Russell encendió un cigarrillo y soltó el humo poco a poco. No estaba mal. Tenía que mantenerse por delante de él en este caso. Sólo un paso adelante y ella estaría segura. No sería fácil; él era listo, pero también arrogante. Las personas arrogantes por lo general sobrestiman sus capacidades y minusvaloran las de todos los demás.
– ¿Alguien sabía que iba a reunirse contigo?
– Pienso que podemos confiar en que fuera discreta, Gloria. Christy no tenía mucho en la cabeza, sus dones estaban un poco más abajo, pero entendía de cuestiones económicas. -El presidente le guiñó el ojo a la jefa del gabinete-. Arriesgaba perder ochocientos millones de dólares si el marido se enteraba de que le ponía los cuernos, incluso con el presidente.

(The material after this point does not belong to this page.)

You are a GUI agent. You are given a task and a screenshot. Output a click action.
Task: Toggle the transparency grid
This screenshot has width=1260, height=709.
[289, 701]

Russell sabía de los extraños hábitos de Walter Sullivan, había visto el sillón y el espejo, pero ¿quién sabía cuál hubiese su reacción ante algún encuentro que él no hubiera presenciado? Gracias a Dios, Sullivan no era el que había estado sentado allí, en medio de la oscuridad.
– Te avisé, Alan, de que algún día tus pequeñas aventuras acabarían metiéndonos en líos.

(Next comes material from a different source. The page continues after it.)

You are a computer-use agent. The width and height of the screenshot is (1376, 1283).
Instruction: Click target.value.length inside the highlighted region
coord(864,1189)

Richmond miró a Russell con una expresión desilusionada.
– Escucha, ¿crees que soy el primer tipo en este cargo que se busca algún apaño? No seas tan ingenua, Gloria. Al menos soy muchísimo más discreto que algunos de mis predecesores. Asumo las responsabilidades del cargo… y también las ventajas. ¿Está claro?
– Clarísimo. -Russell se masajeó la nuca.
– En cuanto a ese tipo… bueno, no puede hacer nada.
– Sólo hace falta un soplo para derrumbar un castillo de naipes. -¿Sí? Hay un montón de gente viviendo en ese castillo. No lo olvides.
– No lo olvido, jefe.
Llamaron a la puerta. El ayudante de Russell asomó la cabeza. -Cinco minutos, señor. -El presidente asintió y le despidió con un ademán.
– Todo cronometrado para esta función.
– Ransome Baldwin hizo un gran aporte a la campaña, lo mismo que todos sus amigos.
– No hace falta que me recuerdes mis deudas políticas, cariño.
Russell se acercó al presidente. Le cogió del brazo sano y le miró atentamente. En la mejilla izquierda tenía una pequeña cicatriz. Recuerdo de un trozo de metralla durante su paso por el ejército al final de la guerra de Vietnam. A medida que despegaba su carrera política, la opinión femenina era que aquella diminuta imperfección realzaba su atractivo. Russell miró la cicatriz.
– Alan, haré lo que sea para proteger tus intereses. Saldrás de esta, pero debemos trabajar juntos. Somos un equipo, Alan, un equipo de cojones. No podrán con nosotros, si trabajamos unidos.